STATED PROBLEM: Write out the listing word for word, starting at its first line and ending at the line that contains "[x=357, y=123]", with both of those lines included.

═══ RECORDS FOR THIS TASK

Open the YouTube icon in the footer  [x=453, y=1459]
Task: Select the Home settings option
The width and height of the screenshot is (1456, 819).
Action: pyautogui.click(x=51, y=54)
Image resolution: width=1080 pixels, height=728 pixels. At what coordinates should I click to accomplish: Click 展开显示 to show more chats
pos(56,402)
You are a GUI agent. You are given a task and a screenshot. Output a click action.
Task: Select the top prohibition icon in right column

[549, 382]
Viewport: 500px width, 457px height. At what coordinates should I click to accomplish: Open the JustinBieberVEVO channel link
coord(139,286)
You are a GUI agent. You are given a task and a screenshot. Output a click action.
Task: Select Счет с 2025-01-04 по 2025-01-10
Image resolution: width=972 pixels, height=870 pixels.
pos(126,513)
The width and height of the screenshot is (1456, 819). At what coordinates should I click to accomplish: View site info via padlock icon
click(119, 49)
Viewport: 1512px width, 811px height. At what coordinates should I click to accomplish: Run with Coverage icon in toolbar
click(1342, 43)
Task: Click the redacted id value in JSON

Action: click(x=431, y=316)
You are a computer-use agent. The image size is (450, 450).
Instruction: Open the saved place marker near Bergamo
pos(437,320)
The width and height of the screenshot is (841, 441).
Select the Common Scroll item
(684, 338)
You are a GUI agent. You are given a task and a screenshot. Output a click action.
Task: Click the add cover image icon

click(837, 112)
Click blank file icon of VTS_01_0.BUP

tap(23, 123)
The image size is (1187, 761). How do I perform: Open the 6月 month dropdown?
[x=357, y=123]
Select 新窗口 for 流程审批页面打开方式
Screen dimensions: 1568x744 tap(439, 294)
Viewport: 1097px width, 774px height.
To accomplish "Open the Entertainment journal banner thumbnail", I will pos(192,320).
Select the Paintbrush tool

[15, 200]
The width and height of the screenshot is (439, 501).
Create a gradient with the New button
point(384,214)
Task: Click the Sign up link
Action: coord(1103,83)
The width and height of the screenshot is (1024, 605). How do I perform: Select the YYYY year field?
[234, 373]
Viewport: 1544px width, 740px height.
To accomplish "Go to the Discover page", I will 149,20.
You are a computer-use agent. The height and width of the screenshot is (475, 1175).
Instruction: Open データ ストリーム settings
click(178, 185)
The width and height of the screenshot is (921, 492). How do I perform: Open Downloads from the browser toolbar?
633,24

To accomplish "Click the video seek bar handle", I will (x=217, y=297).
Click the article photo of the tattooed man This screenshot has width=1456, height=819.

══════

COMPLETED EXERCISE:
Open the YouTube icon in the footer  [x=453, y=1459]
Task: Select the Home settings option
The width and height of the screenshot is (1456, 819).
Action: pyautogui.click(x=51, y=54)
Image resolution: width=1080 pixels, height=728 pixels. At what coordinates should I click to accomplish: Click 展开显示 to show more chats
pos(56,402)
You are a GUI agent. You are given a task and a screenshot. Output a click action.
Task: Select the top prohibition icon in right column

[549, 382]
Viewport: 500px width, 457px height. At what coordinates should I click to accomplish: Open the JustinBieberVEVO channel link
coord(139,286)
You are a GUI agent. You are given a task and a screenshot. Output a click action.
Task: Select Счет с 2025-01-04 по 2025-01-10
Image resolution: width=972 pixels, height=870 pixels.
pos(126,513)
The width and height of the screenshot is (1456, 819). At what coordinates should I click to accomplish: View site info via padlock icon
click(119, 49)
Viewport: 1512px width, 811px height. At what coordinates should I click to accomplish: Run with Coverage icon in toolbar
click(1342, 43)
Task: Click the redacted id value in JSON

Action: click(x=431, y=316)
You are a computer-use agent. The image size is (450, 450).
Instruction: Open the saved place marker near Bergamo
pos(437,320)
The width and height of the screenshot is (841, 441).
Select the Common Scroll item
(684, 338)
You are a GUI agent. You are given a task and a screenshot. Output a click action.
Task: Click the add cover image icon

click(837, 112)
Click blank file icon of VTS_01_0.BUP

tap(23, 123)
The image size is (1187, 761). How do I perform: Open the 6月 month dropdown?
[x=357, y=123]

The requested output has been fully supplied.